Monday, June 8, 2009

Life Pegs

I have asked myself a hundred times - why a dog? Why now? In the past, with one exception, any dog in my house was a cast off from someone else, and neither my pick nor desire. This is hardly the time to be complicating my life with a puppy!

Those around me mistakenly interpret my choice not to have a dog as cold hearted, but it has always been a conscious choice on my part to share my resources, time, energy and love with my children, sisters, parents, friends, and those less fortunate rather than to indulge my own desire for companionship. So I have earned monikers about being hard hearted and uncaring when in fact, I always thought it was the more caring choice.

The only time I allowed a puppy in my house was when Michael had his first health crisis. It was a doozie and he remained unconscious for days while the doctors tried to figure out what was wrong. At one point, I leaned over his bedside in the intensive care unit at Albany Medical Center and promised him unequivocally that if he would fight to open his eyes and stay with us, I would get him a dog.

He had always wanted a dog. He had asked for one, begged for one, played unendingly with the neighbor's dog, looked longingly at them in the pet stores. But he knew my rule and he knew I was unbending on the point. Whether or not that had anything to do with his slow recovery, I was bound by my promise. True to my word, after he came home, we picked out a darling springer spaniel for him.

We called him Buster Brown, and he was all Michael could have hoped for - a handful indeed. I was still not crazy about dogs, but I cared for this one because he bonded with my son whose medical struggles continued to demand attention. After Michael died, Buster wouldn't eat. He would have also died had it not been for the ministrations of a kind neighbor to whom we gave the dog after he nursed the poor creature back to life.
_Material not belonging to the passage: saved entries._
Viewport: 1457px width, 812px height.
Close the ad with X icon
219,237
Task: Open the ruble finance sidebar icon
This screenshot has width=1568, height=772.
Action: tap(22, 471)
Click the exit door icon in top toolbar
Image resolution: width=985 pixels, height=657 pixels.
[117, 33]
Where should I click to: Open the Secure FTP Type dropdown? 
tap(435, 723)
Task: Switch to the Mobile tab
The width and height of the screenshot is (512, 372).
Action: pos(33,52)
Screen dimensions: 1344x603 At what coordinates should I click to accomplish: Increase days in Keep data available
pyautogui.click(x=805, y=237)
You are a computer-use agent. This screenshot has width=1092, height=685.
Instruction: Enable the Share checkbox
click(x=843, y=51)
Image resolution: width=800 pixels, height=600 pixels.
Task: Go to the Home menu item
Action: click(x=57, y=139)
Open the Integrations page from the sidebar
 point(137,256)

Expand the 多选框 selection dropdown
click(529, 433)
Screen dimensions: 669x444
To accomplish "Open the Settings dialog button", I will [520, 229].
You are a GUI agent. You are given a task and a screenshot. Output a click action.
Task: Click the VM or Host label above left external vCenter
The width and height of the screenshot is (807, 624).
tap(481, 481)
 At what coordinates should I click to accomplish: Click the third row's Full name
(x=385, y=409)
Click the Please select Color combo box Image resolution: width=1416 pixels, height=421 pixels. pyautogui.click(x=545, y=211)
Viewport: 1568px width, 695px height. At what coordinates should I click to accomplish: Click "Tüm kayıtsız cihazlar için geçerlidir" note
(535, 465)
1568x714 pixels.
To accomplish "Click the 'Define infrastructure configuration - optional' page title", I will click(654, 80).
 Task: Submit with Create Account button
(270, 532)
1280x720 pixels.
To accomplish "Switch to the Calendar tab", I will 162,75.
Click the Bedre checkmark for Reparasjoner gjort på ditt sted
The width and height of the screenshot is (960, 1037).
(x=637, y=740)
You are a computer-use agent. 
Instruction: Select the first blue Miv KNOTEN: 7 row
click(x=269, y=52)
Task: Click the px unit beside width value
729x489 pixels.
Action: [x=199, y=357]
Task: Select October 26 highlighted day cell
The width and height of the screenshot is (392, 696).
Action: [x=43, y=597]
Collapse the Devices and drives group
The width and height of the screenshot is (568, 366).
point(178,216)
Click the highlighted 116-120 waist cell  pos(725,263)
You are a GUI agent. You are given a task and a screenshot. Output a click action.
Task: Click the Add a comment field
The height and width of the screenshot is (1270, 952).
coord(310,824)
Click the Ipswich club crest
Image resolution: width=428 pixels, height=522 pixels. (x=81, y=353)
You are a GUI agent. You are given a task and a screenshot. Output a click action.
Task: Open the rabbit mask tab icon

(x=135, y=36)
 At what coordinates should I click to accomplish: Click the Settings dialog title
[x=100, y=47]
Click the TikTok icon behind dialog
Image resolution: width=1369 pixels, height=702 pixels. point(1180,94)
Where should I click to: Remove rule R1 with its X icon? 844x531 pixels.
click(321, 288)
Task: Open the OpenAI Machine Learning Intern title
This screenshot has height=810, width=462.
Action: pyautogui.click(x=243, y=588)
So why did I think that giving Michael a dog would make him want to live? I am beginning to believe that there are certain connections on this earth that pin people in place; connections that act as pegs which hold us to life, make us fight to hang on even in tough circumstances.

It is often said that when people are in the process of dying, they will wait until some child has arrived, or that they will refuse to let go of life until they are alone. It was that way for my Grandmother. She was 90, ill, and ready to go. I sat with her at night so she would not be alone. She hung on despite all indicators to the contrary. Finally, a nurse encouraged me to get a bit of a break in the lounge, and when I left the room, Gram passed within minutes.

Perhaps I was the peg holding her in place. Perhaps Buster was the peg that Michael could hold on to while he was hanging between life and death. Perhaps Sugar is my statement that I will surround myself with as many pegs as I can to give me handles for hanging on to life during this bout of treatment.

Of course, I want to live and take care of Drew at least until he is done with college. Of course, I want to be able to spend time getting to know my grandchildren. Of course I would like to see my other children graduate and marry and settle into careers and houses.

But there is something about being responsible for a fragile and dependant being that has a stronger pull than even the normal pegs in my life. Yes, I know on some level that Drew would manage to do everything just fine on his own even though he shouldn't have to. And the grandchildren have their parents. And of course, Sugar will be cared for in my absence.

But I think there is something inside me, silly as it sounds, that identifies with the statement of taking on the care and dependency of a puppy at this specific time. I am shouting silently to my body that I will not give up, give in, lay down, let go, refuse to be responsible, or in any way tolerate an interruption in my life. I will keep "pegging away" until I have nothing left or until the good Lord calls time.

Either that, or I am just being silly.